Verifying attestations#

Once packages are published with attestations, they can be verified using several tools:

Using the GitHub CLI#

gh attestation verify my-package-0.1.0-h123_0.conda \
  --owner my-org \
  --predicate-type "https://schemas.conda.org/attestations-publish-1.schema.json"

Using cosign#

cosign verify-blob \
  --certificate-identity-regexp "https://github.com/my-org/.*" \
  --certificate-oidc-issuer "https://token.actions.githubusercontent.com" \
  my-package-0.1.0-h123_0.conda

Using sigstore-python#

pip install sigstore
sigstore verify identity \
  --cert-identity "https://github.com/my-org/my-repo/.github/workflows/build.yml@refs/heads/main" \
  --cert-oidc-issuer "https://token.actions.githubusercontent.com" \
  my-package-0.1.0-h123_0.conda

Viewing attestations#

You can find attestations for packages published to prefix.dev in several places:

GitHub: View attestations in your repository's attestations tab (e.g., https://github.com/my-org/my-repo/attestations)
Sigstore public goods instance: Search by package hash at search.sigstore.dev
prefix.dev: View attestations on the package page

Security benefits#

Sigstore attestations provide several security benefits:

Unforgeability: Attestations cryptographically bind a package to its producer, preventing forgery of provenance metadata.
Transparency: All attestations are logged in a public, append-only transparency log.

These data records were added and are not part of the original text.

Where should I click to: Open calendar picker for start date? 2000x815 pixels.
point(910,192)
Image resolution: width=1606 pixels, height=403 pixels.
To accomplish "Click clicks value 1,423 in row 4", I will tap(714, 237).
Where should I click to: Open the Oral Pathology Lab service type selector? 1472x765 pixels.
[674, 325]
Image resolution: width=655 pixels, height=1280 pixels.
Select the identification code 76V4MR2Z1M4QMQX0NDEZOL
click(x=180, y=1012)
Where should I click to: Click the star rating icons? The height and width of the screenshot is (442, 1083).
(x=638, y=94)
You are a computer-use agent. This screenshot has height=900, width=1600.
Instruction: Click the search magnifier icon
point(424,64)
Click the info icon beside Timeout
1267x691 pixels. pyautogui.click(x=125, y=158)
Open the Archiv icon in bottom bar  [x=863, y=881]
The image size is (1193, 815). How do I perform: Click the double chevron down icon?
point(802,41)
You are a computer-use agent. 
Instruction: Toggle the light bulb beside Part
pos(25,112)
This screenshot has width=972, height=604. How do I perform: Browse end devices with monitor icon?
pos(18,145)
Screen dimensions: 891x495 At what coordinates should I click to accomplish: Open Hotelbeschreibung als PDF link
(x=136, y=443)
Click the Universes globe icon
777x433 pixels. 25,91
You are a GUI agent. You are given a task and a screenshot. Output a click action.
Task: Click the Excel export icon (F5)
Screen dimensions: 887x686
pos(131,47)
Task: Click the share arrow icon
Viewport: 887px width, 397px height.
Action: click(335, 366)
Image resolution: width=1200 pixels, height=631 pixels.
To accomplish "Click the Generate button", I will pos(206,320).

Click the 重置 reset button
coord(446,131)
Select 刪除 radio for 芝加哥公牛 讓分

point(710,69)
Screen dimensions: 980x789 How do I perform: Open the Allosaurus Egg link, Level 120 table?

This means attackers cannot perform targeted attacks without leaving a public trace.
No long-lived keys: Sigstore uses ephemeral keys bound to identities (like GitHub Actions workflows), eliminating the risk of key compromise.
Build provenance: Machine identities in the attestation provide verifiable information about exactly which workflow, repository, and commit produced the package.